The main attraction for me is the availability of a lot of basic statistical calculations, including the mean and median. NumPy also works with a lot of other libraries, which I’ll mention later.
SciPy
SciPy is a grab bag of a lot of scientific functions. Again, its main attraction for me is statistical computing. I can computer functions that for some reason aren’t in the standard NumPy. For example, I can compute the statistical mode, or the number that appears most often in a dataset.
Suppose I have an array called “a.” If I want to find the mode, I would just run this code:
from scipy import stats
stats.mode(a)
SciPy also has many popular statistical distributions, such as the normal, binomial, and Student’s t. I don’t have to look through tables anymore.
SymPy
While NumPy and SciPy cover numeric calculations, SymPy offers something completely different. It’s a library that turns Python into a computer algebra system. This lets it manipulate symbolic variables the way a calculator works on numbers. This is functionality that has been offered in expensive packages like Wolfram Mathematica.
This lets me perform algebraic operations within Python, such as expanding and factoring polynomials, solving equations, and even integral and differential calculus. While this accounts for a minority of daily operations, these are valuable for deeper understanding of statistical concepts. I can use it to work out the formula for a linear regression, while other libraries will handle the actual calculations. I’ve also been using it to work through texts that do make use of these more advanced operations. I’ve found it an invaluable tool for my mathematical self-education.
pandas
For statistical calculations, this would be even more of a workhorse than NumPy on its own. pandas makes it easy to define DataFrames of rectangular data. This resembles the arrangements of data you see in spreadsheets and in relational databases. It’s also trivially easy to import data from Excel and CSV spreadsheets.

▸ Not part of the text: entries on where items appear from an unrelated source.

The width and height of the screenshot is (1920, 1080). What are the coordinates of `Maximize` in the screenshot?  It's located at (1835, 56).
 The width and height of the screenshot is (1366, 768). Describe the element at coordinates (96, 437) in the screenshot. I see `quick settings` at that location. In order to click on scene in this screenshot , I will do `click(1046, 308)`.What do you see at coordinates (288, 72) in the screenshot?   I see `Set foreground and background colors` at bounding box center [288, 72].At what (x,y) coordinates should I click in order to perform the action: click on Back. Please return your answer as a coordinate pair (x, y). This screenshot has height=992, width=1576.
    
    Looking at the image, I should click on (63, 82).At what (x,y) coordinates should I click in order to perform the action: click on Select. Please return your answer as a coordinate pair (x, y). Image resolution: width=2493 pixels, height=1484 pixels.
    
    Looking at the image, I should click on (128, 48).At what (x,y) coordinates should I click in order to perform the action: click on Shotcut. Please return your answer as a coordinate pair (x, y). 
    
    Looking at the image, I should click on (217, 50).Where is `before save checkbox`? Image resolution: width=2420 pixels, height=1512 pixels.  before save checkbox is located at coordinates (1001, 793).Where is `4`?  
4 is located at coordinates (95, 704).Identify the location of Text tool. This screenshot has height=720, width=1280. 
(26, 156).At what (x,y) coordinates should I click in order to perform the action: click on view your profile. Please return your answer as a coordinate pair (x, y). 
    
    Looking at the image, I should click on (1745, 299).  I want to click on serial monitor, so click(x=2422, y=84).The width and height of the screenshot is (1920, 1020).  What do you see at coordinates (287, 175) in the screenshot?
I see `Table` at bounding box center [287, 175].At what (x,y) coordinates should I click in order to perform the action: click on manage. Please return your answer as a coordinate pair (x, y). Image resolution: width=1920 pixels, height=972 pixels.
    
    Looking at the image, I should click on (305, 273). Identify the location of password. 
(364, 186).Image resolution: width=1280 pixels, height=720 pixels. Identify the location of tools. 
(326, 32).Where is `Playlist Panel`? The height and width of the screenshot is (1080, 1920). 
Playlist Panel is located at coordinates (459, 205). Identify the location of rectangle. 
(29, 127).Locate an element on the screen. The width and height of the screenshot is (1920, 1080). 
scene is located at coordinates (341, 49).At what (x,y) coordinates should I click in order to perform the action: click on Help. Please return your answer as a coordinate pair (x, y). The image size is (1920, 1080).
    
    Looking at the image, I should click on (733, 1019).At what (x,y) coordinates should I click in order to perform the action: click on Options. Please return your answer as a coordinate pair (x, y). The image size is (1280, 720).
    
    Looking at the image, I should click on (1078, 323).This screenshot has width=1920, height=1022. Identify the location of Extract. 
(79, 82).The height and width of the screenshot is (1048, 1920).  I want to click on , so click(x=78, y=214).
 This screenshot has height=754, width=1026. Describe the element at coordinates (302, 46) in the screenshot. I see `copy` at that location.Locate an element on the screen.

Not only can I display data, it also has a lot of built-in functions to run calculations, such as descriptive stats. I can also plot data using pandas methods.
seaborn
I’ve mentioned Seaborn previously. I like how it offers an easy way to generate common statistical plots. It’s effectively a front end to the popular Matplotlib library. While the latter is useful, it can be a pain to set up the plot you want. In Seaborn, it’s mainly a matter of choosing the kind of plot I want and setting an x-axis and a y-axis.
For example, to obtain a regression with a scatterplot of the built-in restaurant tips database of the tip vs the total bill:
import seaborn as sns
sns.set_theme()
tips = sns.load_dataset('tips')
sns.regplot(x='total_bill',y='tip',data=tips)
Pingouin
Pingouin is a useful library for obtaining the results of statistical tests in a user-friendly way. To see the actual numbers behind that regression plot earlier, I can use pingouin’s linear_regression method:
import pingouin as pg
pg.linear_regression(tips['total_bill'],tips['tip'])
There are other common tests, such as Student’s t-test and Chi-square.
statsmodels
statsmodels is an older library that, as the name suggests, is mainly for statistical tests. Its main attraction is linear regression. Its results are also cross-checked against other statistical programs like R. This makes it useful if you want to make sure your results are valid. Speaking of R, it also supports R-like formulas. I’ll demonstrate this with another version of the regression analysis of the tips dataset:
import statsmodels.formula.api as smf
results = smf.ols('tip ~ total_bill',data=tips).fit()
results.summary()
These libraries and tools make analyzing data easier and even more fun. These will likely follow me to my next machine.